Betty smiled, crossed her arms, and nodded.  “He’s on the line.”

“Chief here,” the commander’s voice said over the comm. system.  “Why are you calling, Jester?”

Jack worked his jaw back and forth several times.  His whole body felt sore.  He really needed to get up and walk around to work the acid out of his muscles.  “Have you been following the trials?”

“No…I have been doing paperwork.  Give me a second to…holy
frak
!  Who
is
that guy?”

Jack smiled at the confusion in the other man’s voice.  “I have no idea.  But he came in from orbit, not the base, and given the name of his ship, he thinks he’s as good as he is.”

“Yeah.  Look, let me get Bull and we’ll meet you at the landing strip.  This needs face to face.”

Jack nodded in approval.  “Agreed, Chief.”

“Chief out,” Charles finished and the comm. line cut out.

Jack looked outside the cockpit to see the other Hellcat dropping towards the spacebase and relaxed, working his legs and toes against the lethargy in them.  He watched as they came down to a landing and his jaw dropped as he saw the crowd ringing the landing area.

“Frak.  People were watching, weren’t they?”

“Yup,” Betty said in a proud voice.  “You two did really good.”

Jack looked at her with a raised eyebrow.  “I
lost
in front of them all.”

Betty still gave him a proud look.  “Yeah, but you lost going all out and big.”

“True.”  Jack shook his head.  “I just don’t like losing.”

Betty smiled.  “None of us do, Jack.  But sometimes we do, and that’s due to no failing of our own.  That is simply life.”

Jack sighed as the fighter settled down for a soft landing and the canopy began to open.  “Thanks for the fortune cookie.”  He unbuckled his restraints, stood up, and saw the other pilot vault out of his fighter to land with a shoulder roll.  “Damn.  He’s good,” he added with another shake of his head.

“Jack,” Betty said in a warning tone and shook her head.

“What?” Jack asked in an innocent tone and mentally measured the distance to the ground as the other pilot rose to his feet and brushed something off the shoulder of his blue uniform.

“Don’t do it,” she said and he turned to see her plant both fists on her waist.

“You don’t think I can do it?” he asked with a smile.

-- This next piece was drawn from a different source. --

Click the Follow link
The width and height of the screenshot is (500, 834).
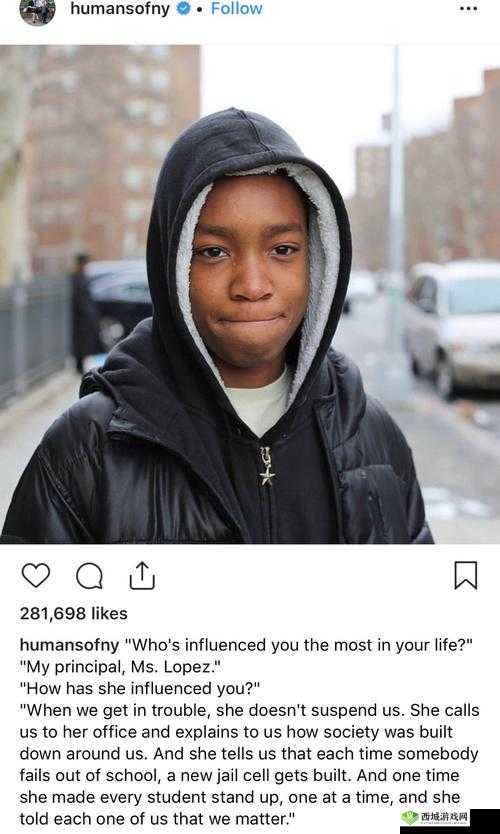(x=237, y=9)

Betty sighed.  “I think you haven’t
practiced
it, and it’s stupid to do something in front of an audience you’ve not practiced before.”

Jack cocked his head to the side and nodded.  “Good point.”  He measured the distance again.  “Grav slide then?”

Betty smiled.  “Yeah, we can do that.”

“Good,” Jack said, stepped forward, and slid down to the pavement on an imaginary surfboard down a slope made of controlled gravity waves, leather flight jacket flapping in the wind.  He came to a stop and adjusted the tie that matched the khaki shirt and green slacks of his service uniform.  The other pilot gave him a nod of approval and ambled forward to meet Jack as his cyber jumped out of the fighter to land beside her pilot.